Künstliche Intelligenz 29.01.2024, 09:25 Uhr

KI-Chats verändern Haltung zum Klimawandel

Forscher lassen per GPT-3 über Erderwärmung sowie "Black Lives Matter"-Bewegung diskutieren.
KI-Tools wie ChatGPT dürften von Hackern missbraucht werden. Sie helfen aber auch Security-Spezialisten.
(Quelle: Alexandra Koch/Pixabay)
Personen, die dem vom Menschen gemachten Klimawandel oder der "Black Lives Matter"-Bewegung (BLM) skeptisch gegenüberstehen, zeigen sich im Gespräch mit dem KI-Chatbot GPT-3 von dieser Erfahrung enttäuscht. Im Experiment von Forschern der University of Wisconsin-Madison verliessen sie diese Unterhaltung zwar, zeigten sich jedoch solidarischer mit dem wissenschaftlichen Konsens zum Klimawandel oder BLM. Details sind in "Scientific Reports" naqchzulesen.

Datenauszüge:
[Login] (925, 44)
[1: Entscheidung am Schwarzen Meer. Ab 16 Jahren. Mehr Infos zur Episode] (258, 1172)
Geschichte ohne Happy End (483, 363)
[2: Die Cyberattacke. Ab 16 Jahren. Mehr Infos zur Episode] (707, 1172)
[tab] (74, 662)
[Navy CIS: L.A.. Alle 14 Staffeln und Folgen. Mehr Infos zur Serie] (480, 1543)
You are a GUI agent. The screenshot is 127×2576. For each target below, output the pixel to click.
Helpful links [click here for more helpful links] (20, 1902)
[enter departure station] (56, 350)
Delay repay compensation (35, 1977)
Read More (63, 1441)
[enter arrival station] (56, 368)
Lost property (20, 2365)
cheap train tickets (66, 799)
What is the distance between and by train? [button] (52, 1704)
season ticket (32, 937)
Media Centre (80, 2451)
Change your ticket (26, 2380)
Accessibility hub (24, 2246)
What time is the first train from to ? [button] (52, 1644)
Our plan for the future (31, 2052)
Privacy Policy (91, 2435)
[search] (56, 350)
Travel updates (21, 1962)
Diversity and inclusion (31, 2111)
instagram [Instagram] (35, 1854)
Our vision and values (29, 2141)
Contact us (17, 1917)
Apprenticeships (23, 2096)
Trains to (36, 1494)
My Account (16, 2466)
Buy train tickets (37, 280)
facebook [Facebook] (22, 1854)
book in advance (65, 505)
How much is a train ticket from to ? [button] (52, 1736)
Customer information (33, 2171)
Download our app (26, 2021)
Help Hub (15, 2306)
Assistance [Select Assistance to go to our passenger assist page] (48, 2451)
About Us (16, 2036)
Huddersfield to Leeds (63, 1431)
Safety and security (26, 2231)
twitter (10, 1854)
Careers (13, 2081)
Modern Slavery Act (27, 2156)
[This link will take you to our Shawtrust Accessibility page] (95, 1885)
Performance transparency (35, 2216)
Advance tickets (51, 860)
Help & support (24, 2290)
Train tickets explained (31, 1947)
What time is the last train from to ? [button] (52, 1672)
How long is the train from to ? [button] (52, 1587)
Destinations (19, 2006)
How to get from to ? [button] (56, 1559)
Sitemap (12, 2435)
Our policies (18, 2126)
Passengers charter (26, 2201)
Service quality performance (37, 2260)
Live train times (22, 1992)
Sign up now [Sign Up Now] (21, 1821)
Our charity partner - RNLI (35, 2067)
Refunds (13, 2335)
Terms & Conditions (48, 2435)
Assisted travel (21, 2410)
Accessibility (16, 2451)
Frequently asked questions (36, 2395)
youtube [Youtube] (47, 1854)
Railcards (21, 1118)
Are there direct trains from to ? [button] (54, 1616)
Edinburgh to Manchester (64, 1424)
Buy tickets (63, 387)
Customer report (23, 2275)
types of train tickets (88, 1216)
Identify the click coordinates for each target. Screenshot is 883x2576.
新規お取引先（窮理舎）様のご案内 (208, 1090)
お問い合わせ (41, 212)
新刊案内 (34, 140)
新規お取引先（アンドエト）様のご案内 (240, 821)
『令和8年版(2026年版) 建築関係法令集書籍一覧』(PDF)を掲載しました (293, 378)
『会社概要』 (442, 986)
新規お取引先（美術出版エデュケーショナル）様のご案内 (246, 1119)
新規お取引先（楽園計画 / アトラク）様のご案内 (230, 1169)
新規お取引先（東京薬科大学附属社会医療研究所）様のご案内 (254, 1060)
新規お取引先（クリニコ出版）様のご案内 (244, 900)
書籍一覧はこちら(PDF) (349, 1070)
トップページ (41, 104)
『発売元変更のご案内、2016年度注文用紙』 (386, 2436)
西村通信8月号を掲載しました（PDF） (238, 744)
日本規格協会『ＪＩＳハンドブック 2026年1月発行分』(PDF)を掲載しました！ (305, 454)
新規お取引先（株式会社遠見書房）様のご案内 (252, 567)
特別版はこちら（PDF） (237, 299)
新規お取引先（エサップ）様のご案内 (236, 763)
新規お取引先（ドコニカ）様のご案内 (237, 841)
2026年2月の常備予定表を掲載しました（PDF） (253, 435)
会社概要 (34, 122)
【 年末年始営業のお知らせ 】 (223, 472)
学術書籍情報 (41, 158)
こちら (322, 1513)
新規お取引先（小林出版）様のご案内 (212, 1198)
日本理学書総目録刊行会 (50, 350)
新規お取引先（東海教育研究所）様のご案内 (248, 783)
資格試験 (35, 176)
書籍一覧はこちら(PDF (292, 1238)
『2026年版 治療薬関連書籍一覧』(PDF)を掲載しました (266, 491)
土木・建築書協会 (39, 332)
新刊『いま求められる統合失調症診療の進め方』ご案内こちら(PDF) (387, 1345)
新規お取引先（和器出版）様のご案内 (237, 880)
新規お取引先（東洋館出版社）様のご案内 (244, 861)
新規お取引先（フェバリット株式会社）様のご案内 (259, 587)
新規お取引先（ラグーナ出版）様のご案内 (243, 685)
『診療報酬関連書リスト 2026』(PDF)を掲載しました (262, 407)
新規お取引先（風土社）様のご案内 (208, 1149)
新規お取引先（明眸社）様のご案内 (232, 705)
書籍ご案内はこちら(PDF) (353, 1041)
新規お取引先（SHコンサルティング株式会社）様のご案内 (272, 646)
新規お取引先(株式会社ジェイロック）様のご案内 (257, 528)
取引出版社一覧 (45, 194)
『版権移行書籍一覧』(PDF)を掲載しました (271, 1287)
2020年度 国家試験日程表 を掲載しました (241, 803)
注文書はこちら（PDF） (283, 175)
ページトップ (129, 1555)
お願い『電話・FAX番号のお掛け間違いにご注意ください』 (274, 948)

Arbeitsaufträge:
**A.** Nenne alle Eigennamen im Artikel über KI-Chats, in der Reihenfolge ihres ersten Auftretens.
**B.** Setze bitte den Artikel über KI-Chats nach seinem letzten Satz fort.

Lösungen:
**A.** GPT-3, Black Lives Matter, ChatGPT, Alexandra Koch, Pixabay, University of Wisconsin-Madison, Scientific Reports

**B.**
"Large Laguage"-Modell

Die Forscher haben untersucht, wie Chatbots mit Interaktionen von Menschen mit unterschiedlichen kulturellen Hintergründen umgehen. Menschen befinden sich heute zunehmend im Austausch mit Computerprogrammen, sogenannten "Large Laguage"-Modellen, die darauf ausgerichtet sind, die Art und Weise der menschlichen Kommunikation nachzuahmen.
Das Team wollte herausfinden, wie GPT-3, ein komplexes und grosses Large-Laguage-Modell, bei komplexen Diskussionen bei einer kulturell diversen Gruppe von Usern abschneidet. Ende 2021 und Anfang 2022 rekrutierten die Forscher mehr als 3.000 Personen.
Sie sollten sich via GPT-3 live über den Klimawandel und BLM austauschen. Laut Forscherin Kaiping Chen sollte ein gutes Large-Laguage-Modell wie Menschen in der Lage sein, das Verstehen des jeweilig anderen Standpunkts zu verbessern. Die Vorgabe für die Teilnehmer lautete bei den Tests lediglich, dass sie sich mit GPT-3 über den Klimawandel und Black Lives Matter unterhalten sollten. Im Durchschnitt dauerten diese Gespräche in etwa acht Runden.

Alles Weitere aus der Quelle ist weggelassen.